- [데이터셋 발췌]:
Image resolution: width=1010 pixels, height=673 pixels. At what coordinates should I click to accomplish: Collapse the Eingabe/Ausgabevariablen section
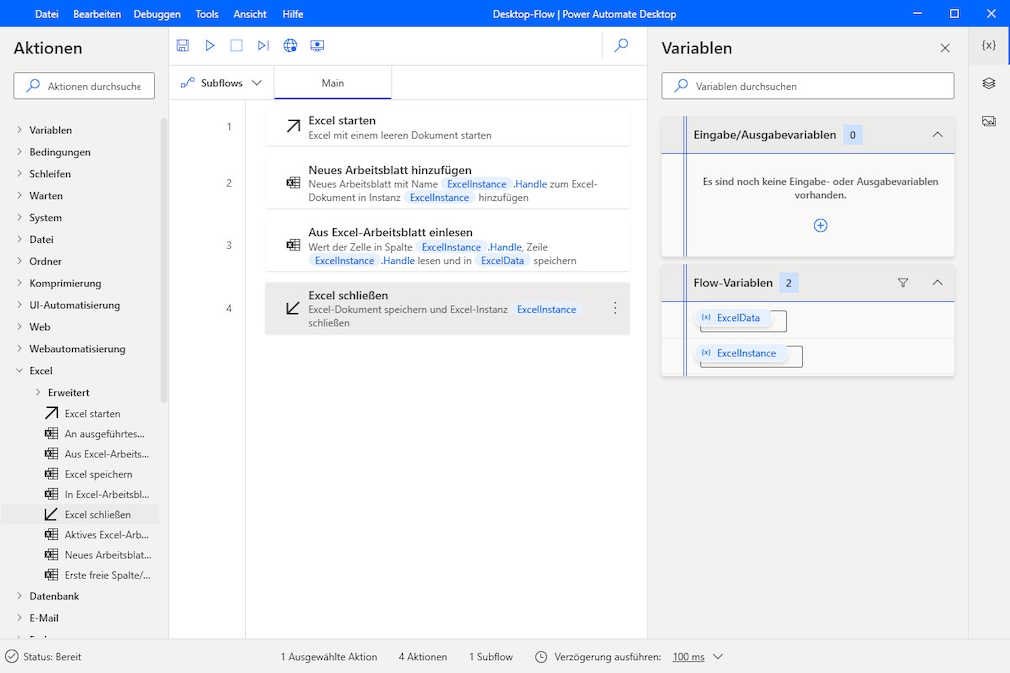938,134
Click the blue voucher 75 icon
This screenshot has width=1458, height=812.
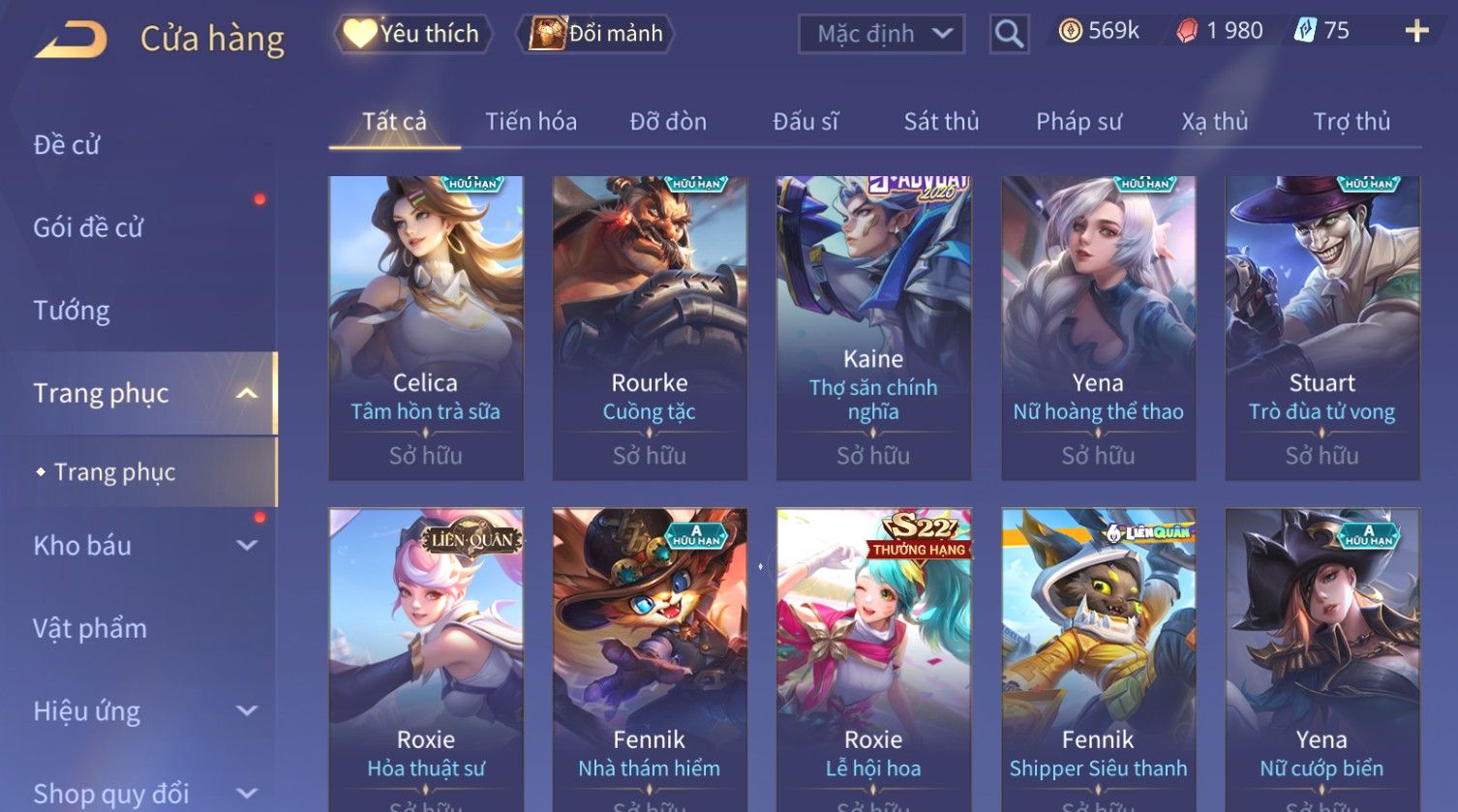[1305, 32]
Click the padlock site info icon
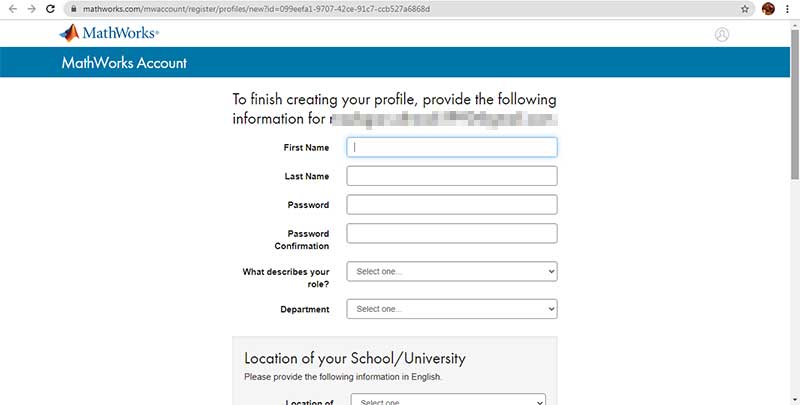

- [주어진 과제]: 모든 항목에서 "icon"를 "button"(으)로 바꾸고 나머지는 그대로 두어 수정하세요. 그림은 답에 넣지 마세요.

- [문제 풀이]:
Image resolution: width=1010 pixels, height=673 pixels. At what coordinates should I click to accomplish: Collapse the Eingabe/Ausgabevariablen section
938,134
Click the blue voucher 75 button
This screenshot has width=1458, height=812.
[1305, 32]
Click the padlock site info button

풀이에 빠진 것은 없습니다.